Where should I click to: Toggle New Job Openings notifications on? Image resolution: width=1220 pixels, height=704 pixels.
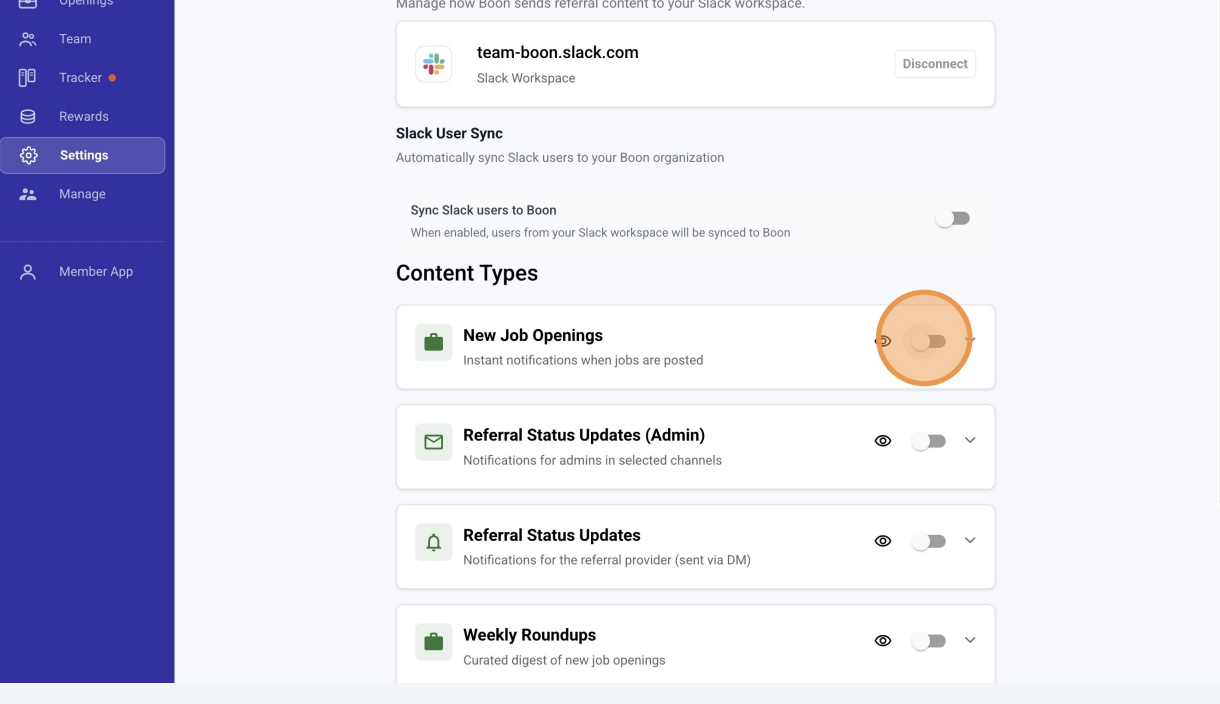[x=928, y=342]
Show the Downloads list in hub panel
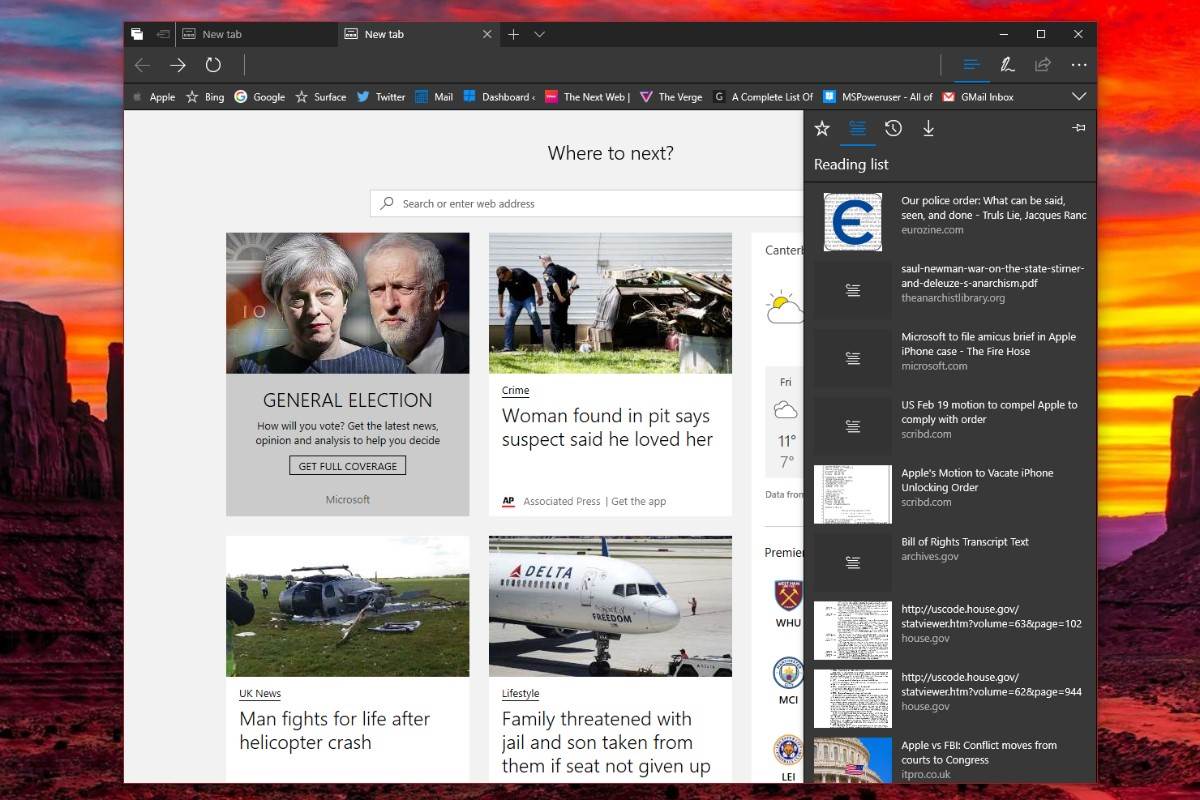The height and width of the screenshot is (800, 1200). (x=928, y=128)
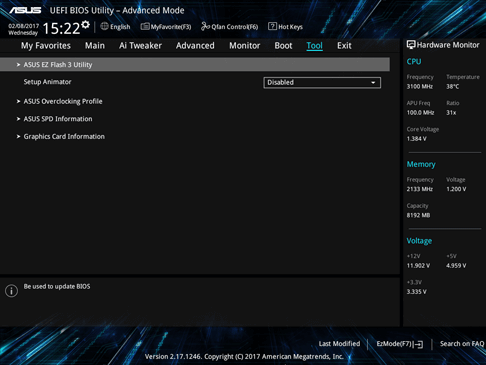Click Search on FAQ link
Image resolution: width=486 pixels, height=365 pixels.
[x=462, y=344]

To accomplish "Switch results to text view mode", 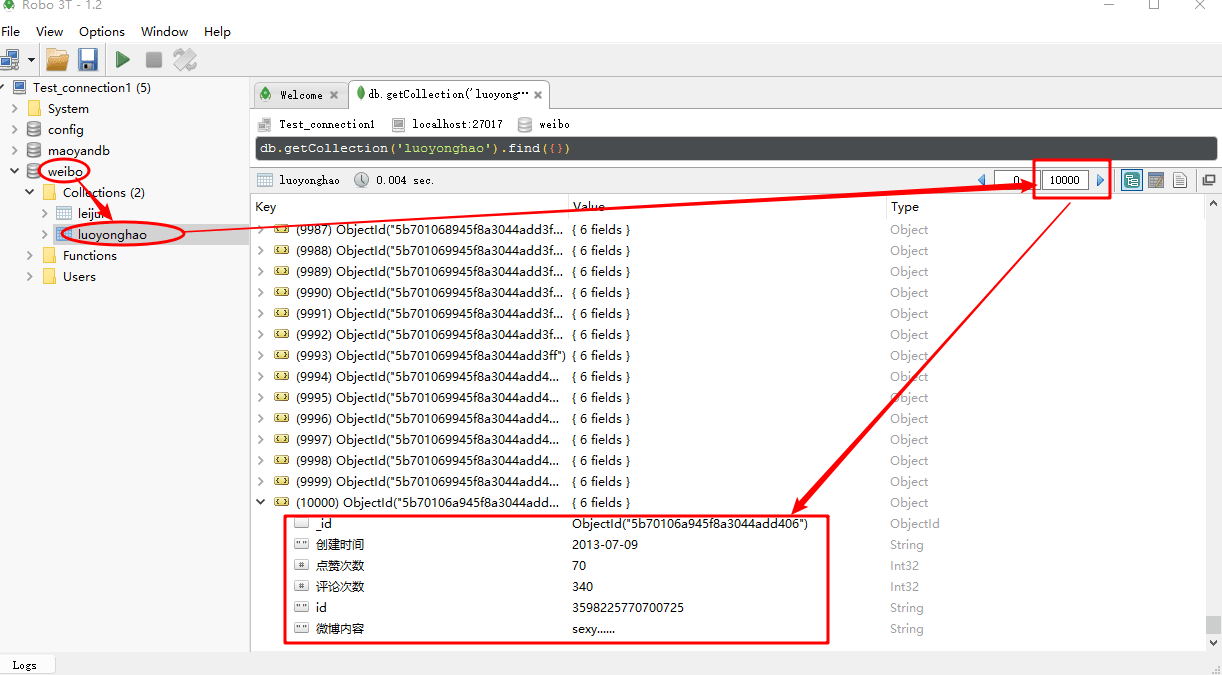I will (x=1180, y=181).
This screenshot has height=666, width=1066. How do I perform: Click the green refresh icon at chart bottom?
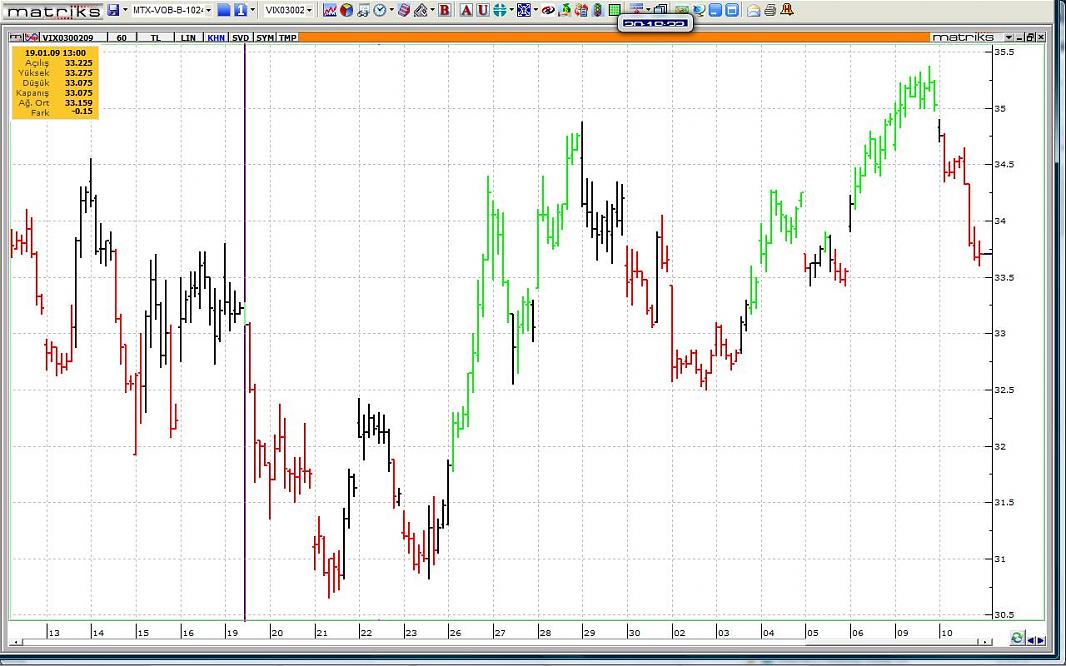1017,639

------------------------------------------------------------------------

§ **Problem to solve**: Only the lines from the one containing "This screenshot has" through the final line of the data are to be written out, exactly as they stand and without pictures.

§ **Solution**:
This screenshot has height=666, width=1066. How do I perform: Click the green refresh icon at chart bottom?
1017,639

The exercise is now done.